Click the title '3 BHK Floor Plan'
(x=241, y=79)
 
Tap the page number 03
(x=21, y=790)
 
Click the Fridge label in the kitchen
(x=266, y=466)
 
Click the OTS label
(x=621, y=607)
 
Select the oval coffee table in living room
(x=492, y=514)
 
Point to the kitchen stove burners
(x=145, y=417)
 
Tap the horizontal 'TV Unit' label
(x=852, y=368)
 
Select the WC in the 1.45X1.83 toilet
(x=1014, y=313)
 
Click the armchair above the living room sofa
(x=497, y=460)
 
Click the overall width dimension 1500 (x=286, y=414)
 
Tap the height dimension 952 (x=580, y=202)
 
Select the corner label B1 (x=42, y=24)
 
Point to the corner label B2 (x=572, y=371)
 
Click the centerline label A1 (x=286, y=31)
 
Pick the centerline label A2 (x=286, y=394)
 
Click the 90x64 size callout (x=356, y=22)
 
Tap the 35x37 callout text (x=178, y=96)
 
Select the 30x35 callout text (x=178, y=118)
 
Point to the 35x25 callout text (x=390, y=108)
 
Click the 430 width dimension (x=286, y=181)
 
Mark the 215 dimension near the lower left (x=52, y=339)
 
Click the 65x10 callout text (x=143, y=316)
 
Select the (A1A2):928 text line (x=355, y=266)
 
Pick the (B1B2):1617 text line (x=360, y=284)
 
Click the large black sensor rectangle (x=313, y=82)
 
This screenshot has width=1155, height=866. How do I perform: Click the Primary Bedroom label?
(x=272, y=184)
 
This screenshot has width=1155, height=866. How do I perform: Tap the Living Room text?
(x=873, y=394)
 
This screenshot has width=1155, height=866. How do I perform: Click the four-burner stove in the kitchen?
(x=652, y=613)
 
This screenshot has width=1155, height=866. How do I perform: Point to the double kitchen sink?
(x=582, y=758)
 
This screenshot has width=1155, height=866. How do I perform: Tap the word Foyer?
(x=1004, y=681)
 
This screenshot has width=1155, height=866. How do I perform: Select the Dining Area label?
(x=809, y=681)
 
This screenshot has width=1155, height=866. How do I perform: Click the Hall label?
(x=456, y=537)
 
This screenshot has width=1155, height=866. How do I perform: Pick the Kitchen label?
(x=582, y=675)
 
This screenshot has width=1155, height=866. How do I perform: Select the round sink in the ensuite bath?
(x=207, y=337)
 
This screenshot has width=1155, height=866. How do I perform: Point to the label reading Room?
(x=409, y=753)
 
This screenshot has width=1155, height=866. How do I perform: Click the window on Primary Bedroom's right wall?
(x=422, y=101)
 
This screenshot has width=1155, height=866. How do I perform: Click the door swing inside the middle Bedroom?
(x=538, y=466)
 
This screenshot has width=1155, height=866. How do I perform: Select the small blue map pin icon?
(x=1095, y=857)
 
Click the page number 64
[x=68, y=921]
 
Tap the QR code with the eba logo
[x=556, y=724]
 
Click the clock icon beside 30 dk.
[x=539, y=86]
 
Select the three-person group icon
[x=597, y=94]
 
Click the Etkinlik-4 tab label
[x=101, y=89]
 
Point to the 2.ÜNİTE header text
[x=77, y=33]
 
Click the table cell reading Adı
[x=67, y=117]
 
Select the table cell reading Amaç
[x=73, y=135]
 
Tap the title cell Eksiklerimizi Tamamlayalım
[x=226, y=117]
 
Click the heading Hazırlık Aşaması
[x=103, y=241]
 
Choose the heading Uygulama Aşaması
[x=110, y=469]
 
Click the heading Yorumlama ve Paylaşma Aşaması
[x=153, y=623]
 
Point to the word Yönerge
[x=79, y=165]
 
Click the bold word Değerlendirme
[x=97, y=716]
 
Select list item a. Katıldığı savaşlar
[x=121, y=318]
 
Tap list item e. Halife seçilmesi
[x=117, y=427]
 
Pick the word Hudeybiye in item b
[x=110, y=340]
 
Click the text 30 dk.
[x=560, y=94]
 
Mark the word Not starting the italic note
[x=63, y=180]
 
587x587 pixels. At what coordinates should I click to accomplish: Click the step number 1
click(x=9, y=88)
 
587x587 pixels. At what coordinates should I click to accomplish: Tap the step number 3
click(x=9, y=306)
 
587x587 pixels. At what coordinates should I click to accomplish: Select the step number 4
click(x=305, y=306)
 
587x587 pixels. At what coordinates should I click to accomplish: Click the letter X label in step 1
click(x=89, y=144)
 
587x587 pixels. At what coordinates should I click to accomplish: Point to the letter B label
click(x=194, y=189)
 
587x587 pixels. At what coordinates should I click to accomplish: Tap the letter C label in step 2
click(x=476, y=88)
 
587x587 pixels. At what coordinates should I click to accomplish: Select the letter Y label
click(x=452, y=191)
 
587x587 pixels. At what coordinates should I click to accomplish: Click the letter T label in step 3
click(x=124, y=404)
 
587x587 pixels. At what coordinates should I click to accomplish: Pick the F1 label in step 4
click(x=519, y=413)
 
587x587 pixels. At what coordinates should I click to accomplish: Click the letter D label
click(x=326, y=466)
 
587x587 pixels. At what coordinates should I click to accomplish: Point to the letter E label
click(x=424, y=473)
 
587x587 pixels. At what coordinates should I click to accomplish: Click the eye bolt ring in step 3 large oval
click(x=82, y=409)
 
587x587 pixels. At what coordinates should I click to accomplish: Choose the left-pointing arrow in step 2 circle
■ ■ ■ ■ ■
Exercise task: Pick out each line in the entries above that contains the string "callout". Case matters.

Completed exercise:
Click the 90x64 size callout (x=356, y=22)
Tap the 35x37 callout text (x=178, y=96)
Select the 30x35 callout text (x=178, y=118)
Point to the 35x25 callout text (x=390, y=108)
Click the 65x10 callout text (x=143, y=316)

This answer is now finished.